Following backlash, Skinner then apologised for her comments, saying: “I am coming to terms that I have not fully dealt with the emotional and verbal abuse I endured under [gymnastics coach] Marta [Károlyi] that perhaps led to my hurtful comments. I take full responsibility for what I said and I deeply apologise.” [sic]
Biles and her teammates swiftly blocked Skinner on all social media platforms, but the comments clearly left their mark. On Biles’ recent Instagram post which references Skinner’s comment, Olympic teammate McKayla Moroney remarked, “It doesn’t get more iconic than this.. She f’d around n found out” [sic].
“F around and find out” has become the gymnastic team’s unofficial nickname, with Biles leaving a press conference in fits of laughter after revealing the not safe for work moniker. It didn’t come out of nowhere: it’s a long-standing tradition for the United States women’s gymnastic team to give themselves a nickname after winning gold. In 1996 it was The Magnificent Seven. In 2012 it was The Fierce Five. This year, it seems Biles is demonstrating her hallmark wit and candour by revealing the tongue-in-cheek name.
Simone’s comeback
Biles has been open about having therapy since her setback in 2020. She told USA Today: “I thought I could figure it out on my own, but that's sometimes not the case. I actually enjoyed it and looked forward to going to therapy. It's a safe space.”

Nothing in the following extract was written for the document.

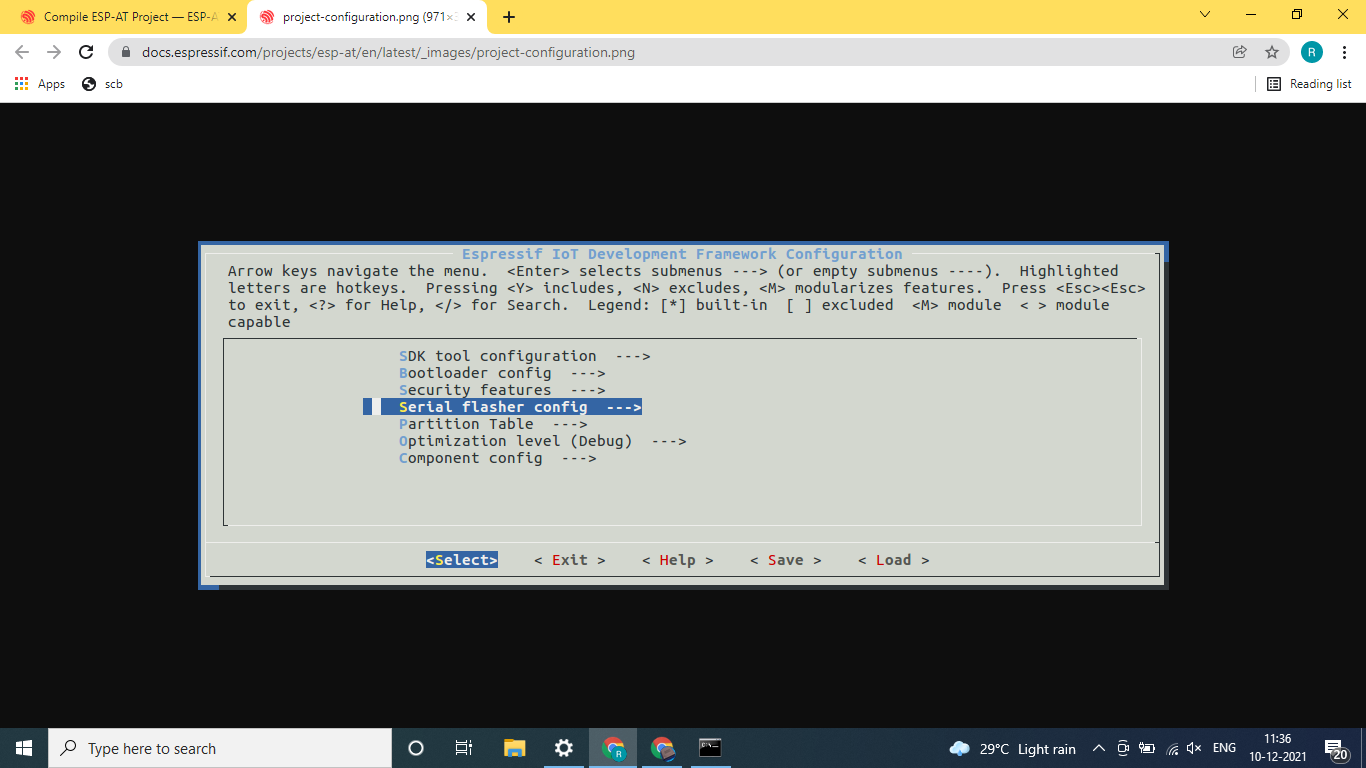Open Chrome's three-dot menu
This screenshot has height=768, width=1366.
pos(1344,52)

Now competing in Paris, Biles has made a magnificent comeback on the world stage. She has stunned audiences with her complex and demanding routines as part of the team competition, and will be competing in the women’s all-round final on August 1, the women’s vault final on August 3, the women’s uneven bars final on August 4, and the women’s balance beam final and floor final on August 5.
If she wins gold in all of her upcoming events, she has the exciting chance to achieve the record of most Olympic gold medals by any gymnast, male or female, in history. That record is currently held by former Soviet artistic gymnast, Larisa Latynina. Biles currently has five Olympic golds to her name, with the record sitting at nine.
She also aims to have a sixth move named after her (a new type of turn on the bars), with five signature moves currently dubbed in her honour, in three different events: on the floor, on vault, and on the balance beam.No doubt the world will be watching to see if she can achieve such an amazing feat.